I'm going to take the opposite position and say that I think this is pretty unnecessary, though a great touchstone for debate. You say in some comments (to paraphrase) that it is meant to facilitate a common understanding between people. I do not believe it would do that.

For one thing, we would have to rely on honest and competent smart contract writers to write contracts, and equally importantly honest and competent non-writing parties to a contract (counter parties in the terminology). What I mean is that it is up to smart contract writers and users to know how to go by the terms of a constitution, and how to implement this in code.

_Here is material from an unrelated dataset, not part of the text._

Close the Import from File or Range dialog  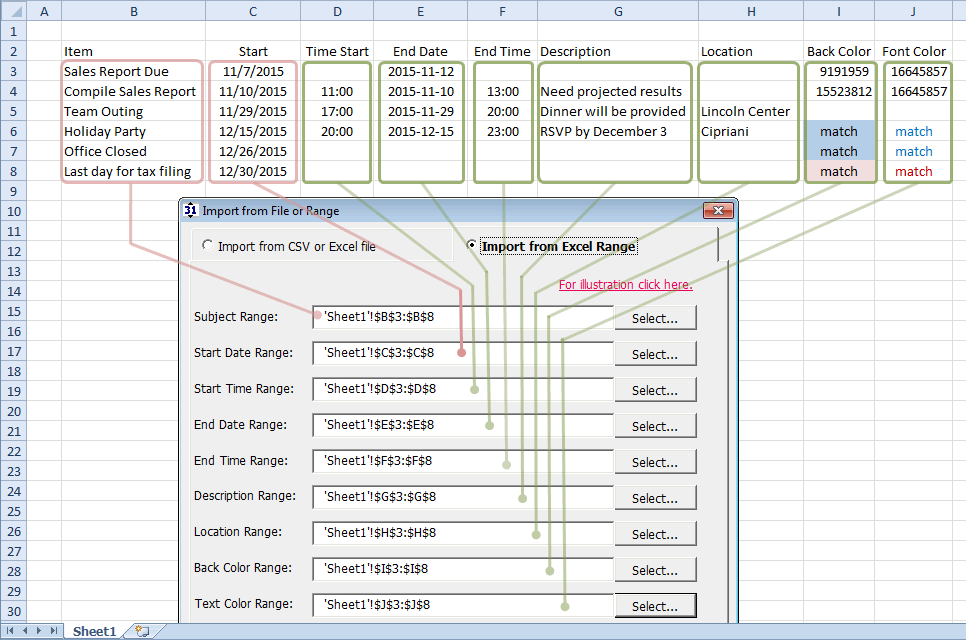coord(718,210)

Far better would be something that is more in line with the code = law approach, which is to say, anything possible is legal. The kinds of things this constitution purports to provide would be translatable to code, though not easily - it's a hard problem. At a minimum we'd be looking at a common set of patterns or even libraries for constitutionally legal code. This would make several of the more ambiguous parts of the constitution irrelevant, parts which have holes and I believe are ripe for abuse in any case.

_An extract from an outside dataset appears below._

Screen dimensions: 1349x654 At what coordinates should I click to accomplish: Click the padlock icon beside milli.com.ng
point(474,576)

For example, how is one to show that assets have been appropriated unfairly? Who is the Arbitrator and how are they selected? And the emergency blockchain fork powers are also open for abuse. To invoke Goodwin's law, think of Nazi Germany, or more recently the state of emergency in France that is still ongoing since November 2015.

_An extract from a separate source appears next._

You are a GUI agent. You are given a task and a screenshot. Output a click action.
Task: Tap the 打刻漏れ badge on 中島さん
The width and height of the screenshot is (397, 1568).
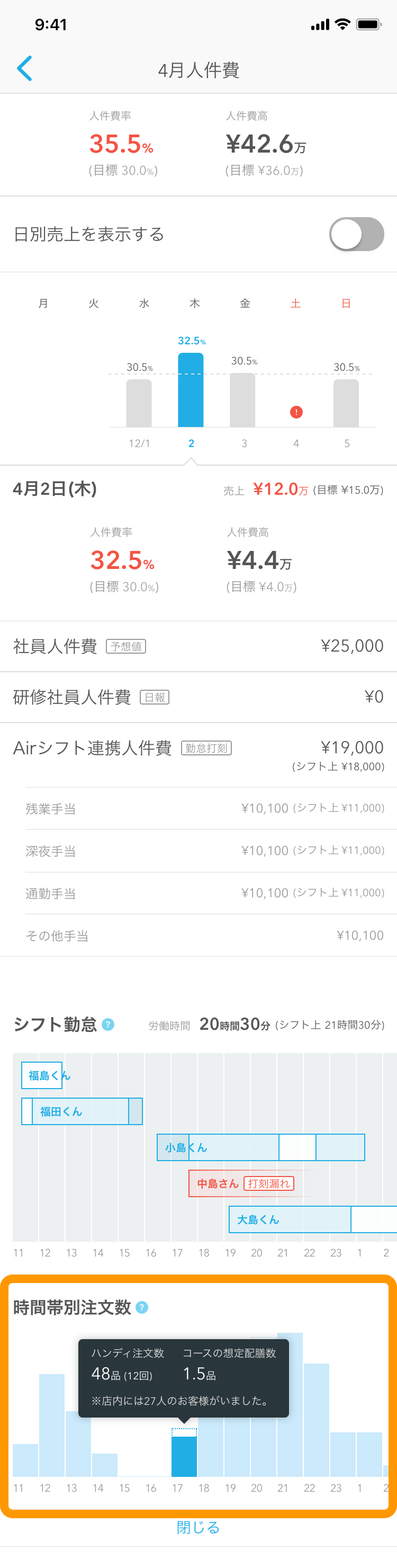(x=269, y=1183)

I would propose polymorphism with a mandatory root level parent object, like the Object object in Java, which every object must inherit and which restricts possible uses to the kinds of use cases which are permitted.

You could couple this with a number of other measures, such as

  1. minimum counter signing per contract, both in absolute number of members and stake (to enforce some kind of peer review),
  2. use formal proofs to insure code runs as intended with high probability
  3. even go as far as restricting the smart contract language to be non Turing complete, particularly in the sense of looping

Another problem with the constitution as it is written is that it is much closer to a top level legal contract. Severability for example would never be found on a constitution but always on a contract. So clearly this is a hybrid. That is a big problem because it crosses the domain of practical responsibility to moral responsibility. I actually think that this is something which would be popular here, but I suggest that it is a step in the direction of cult building.

@krnel if you haven't seen this I think you would like it a lot.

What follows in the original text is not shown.